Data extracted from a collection
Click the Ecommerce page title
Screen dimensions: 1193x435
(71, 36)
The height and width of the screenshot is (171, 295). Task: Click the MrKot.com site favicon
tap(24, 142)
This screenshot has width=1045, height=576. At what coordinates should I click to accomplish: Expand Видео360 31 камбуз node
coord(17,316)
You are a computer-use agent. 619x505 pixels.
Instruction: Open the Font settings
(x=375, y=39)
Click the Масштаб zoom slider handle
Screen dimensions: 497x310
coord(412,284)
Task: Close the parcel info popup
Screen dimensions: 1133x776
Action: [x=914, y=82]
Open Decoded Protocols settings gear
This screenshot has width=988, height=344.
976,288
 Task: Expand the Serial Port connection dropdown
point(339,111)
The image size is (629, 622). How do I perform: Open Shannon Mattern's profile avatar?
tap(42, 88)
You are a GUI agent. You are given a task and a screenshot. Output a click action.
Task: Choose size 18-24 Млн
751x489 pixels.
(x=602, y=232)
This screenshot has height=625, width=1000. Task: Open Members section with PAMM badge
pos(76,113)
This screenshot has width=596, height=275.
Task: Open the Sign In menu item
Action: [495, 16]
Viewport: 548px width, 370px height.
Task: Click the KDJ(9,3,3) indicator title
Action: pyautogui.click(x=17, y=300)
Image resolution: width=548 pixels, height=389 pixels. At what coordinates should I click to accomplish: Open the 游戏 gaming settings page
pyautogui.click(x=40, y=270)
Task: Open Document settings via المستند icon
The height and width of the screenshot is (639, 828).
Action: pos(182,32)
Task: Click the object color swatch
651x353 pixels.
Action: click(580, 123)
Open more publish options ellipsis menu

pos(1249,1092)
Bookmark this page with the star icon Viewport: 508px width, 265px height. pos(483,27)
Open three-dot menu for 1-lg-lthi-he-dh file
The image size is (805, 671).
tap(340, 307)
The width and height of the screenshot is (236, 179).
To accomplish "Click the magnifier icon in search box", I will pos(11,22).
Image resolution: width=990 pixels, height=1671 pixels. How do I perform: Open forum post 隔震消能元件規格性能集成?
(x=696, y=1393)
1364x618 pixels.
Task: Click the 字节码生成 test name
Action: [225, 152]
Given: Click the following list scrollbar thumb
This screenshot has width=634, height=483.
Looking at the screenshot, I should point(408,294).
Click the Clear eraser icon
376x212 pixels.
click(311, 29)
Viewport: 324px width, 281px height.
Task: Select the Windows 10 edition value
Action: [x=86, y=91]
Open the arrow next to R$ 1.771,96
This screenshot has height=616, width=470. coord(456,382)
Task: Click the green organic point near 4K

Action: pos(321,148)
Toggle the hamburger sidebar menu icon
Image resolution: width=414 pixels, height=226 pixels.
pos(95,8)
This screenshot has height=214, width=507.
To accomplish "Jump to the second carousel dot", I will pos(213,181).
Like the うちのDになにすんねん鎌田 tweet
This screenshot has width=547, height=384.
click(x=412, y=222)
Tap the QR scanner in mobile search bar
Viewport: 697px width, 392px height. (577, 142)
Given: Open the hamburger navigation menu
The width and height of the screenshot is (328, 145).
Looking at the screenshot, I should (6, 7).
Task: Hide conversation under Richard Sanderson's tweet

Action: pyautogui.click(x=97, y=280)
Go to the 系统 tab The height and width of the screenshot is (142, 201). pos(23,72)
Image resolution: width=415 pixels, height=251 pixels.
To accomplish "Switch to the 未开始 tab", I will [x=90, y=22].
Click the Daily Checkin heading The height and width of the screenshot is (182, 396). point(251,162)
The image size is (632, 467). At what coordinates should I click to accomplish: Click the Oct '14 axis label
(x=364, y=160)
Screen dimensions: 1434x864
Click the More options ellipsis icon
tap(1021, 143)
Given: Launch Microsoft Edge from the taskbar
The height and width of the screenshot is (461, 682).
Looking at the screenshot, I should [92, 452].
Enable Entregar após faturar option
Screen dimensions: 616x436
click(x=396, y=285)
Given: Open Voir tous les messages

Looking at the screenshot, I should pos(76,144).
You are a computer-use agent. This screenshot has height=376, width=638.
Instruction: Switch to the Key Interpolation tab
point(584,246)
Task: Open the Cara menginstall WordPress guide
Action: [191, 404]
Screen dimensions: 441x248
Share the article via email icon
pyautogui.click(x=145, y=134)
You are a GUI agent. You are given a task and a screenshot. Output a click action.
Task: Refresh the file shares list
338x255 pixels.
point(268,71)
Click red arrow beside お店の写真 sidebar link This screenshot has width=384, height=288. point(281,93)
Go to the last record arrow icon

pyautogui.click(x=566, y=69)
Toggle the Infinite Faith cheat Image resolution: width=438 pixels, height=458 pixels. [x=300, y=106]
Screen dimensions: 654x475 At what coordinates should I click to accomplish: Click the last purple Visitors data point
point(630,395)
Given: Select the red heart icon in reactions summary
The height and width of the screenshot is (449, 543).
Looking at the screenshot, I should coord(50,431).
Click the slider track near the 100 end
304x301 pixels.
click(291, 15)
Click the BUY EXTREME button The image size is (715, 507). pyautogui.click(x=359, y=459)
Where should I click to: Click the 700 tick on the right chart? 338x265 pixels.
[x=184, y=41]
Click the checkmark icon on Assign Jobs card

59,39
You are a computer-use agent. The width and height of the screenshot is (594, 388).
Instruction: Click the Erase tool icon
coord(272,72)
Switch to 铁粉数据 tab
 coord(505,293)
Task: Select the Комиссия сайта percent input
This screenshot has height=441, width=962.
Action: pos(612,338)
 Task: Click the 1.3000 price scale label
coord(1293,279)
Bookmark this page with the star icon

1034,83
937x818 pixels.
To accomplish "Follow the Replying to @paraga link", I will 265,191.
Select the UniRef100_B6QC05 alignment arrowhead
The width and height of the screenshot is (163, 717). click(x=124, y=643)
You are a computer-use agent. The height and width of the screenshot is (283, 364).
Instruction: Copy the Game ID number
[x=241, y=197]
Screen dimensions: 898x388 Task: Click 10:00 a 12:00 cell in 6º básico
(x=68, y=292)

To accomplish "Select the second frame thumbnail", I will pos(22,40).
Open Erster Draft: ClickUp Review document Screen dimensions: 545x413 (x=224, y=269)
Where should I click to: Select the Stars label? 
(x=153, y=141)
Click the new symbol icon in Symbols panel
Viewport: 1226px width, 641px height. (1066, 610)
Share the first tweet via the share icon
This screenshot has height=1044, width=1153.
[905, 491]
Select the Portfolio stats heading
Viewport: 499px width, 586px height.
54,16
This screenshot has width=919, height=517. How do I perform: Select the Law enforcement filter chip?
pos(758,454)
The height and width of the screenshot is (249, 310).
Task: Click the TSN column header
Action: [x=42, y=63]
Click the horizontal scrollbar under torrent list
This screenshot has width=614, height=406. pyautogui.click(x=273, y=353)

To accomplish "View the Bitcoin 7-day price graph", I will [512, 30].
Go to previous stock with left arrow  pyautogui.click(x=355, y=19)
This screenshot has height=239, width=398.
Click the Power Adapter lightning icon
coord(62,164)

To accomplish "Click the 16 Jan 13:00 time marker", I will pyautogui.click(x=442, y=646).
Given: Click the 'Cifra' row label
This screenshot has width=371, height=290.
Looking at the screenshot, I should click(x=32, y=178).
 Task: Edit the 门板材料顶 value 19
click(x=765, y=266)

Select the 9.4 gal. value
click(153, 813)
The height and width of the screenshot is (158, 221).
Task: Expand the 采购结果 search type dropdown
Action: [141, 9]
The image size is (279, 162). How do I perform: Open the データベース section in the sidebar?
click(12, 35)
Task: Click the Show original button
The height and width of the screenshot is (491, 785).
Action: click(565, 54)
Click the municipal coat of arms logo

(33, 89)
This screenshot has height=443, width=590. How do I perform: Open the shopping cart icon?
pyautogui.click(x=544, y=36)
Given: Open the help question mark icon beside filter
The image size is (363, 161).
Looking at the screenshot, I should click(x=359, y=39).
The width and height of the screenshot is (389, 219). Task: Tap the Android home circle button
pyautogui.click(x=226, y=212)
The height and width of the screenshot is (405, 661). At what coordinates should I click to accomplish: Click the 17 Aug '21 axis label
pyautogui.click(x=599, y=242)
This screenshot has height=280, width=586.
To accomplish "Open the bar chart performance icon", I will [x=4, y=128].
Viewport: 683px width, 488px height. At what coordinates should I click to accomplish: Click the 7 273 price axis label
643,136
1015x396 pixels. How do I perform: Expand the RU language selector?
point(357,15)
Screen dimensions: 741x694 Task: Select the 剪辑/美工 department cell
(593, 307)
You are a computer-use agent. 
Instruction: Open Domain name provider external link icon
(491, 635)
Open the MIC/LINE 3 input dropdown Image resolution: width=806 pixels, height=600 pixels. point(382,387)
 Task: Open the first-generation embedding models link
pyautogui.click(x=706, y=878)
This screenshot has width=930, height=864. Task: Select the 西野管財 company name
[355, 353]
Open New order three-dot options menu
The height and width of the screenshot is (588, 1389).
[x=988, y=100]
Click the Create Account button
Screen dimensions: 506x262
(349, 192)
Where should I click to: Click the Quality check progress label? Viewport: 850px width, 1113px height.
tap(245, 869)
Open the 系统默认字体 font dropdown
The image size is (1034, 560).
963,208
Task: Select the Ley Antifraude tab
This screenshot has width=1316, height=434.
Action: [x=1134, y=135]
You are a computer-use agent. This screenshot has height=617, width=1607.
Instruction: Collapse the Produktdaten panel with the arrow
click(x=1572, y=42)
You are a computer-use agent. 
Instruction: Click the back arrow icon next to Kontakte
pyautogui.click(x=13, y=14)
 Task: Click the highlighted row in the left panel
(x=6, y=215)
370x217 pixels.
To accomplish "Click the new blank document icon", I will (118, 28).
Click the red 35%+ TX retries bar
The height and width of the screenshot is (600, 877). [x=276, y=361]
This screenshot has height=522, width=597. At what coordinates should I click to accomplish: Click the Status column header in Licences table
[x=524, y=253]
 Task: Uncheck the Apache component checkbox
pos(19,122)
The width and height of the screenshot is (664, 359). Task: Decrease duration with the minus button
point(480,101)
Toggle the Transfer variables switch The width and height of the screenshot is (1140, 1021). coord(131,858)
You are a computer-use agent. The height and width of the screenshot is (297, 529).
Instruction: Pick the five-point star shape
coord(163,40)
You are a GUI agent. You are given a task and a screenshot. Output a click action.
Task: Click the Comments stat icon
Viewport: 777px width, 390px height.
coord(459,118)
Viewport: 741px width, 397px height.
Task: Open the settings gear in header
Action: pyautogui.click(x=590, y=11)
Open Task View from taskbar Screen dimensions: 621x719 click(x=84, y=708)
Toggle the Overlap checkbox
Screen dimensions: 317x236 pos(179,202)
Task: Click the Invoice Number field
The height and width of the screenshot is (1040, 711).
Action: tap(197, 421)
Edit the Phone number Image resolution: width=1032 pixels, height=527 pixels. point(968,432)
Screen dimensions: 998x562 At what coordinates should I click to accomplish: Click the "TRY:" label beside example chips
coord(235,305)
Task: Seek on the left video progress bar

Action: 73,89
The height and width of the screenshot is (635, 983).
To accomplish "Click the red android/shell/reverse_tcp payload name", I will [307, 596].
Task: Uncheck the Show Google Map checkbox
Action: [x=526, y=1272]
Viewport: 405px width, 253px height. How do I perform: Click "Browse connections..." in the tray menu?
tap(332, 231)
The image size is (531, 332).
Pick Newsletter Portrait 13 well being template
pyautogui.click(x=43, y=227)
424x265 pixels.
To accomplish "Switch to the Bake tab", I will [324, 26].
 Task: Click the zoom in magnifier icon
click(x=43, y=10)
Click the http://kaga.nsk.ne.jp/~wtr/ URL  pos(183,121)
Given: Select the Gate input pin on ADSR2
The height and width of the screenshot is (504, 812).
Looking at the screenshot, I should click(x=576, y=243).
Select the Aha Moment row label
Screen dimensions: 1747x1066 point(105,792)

* Work instructions:
Select every line in the records above that contains the word "hamburger".

* Task solution:
Toggle the hamburger sidebar menu icon
Given: Open the hamburger navigation menu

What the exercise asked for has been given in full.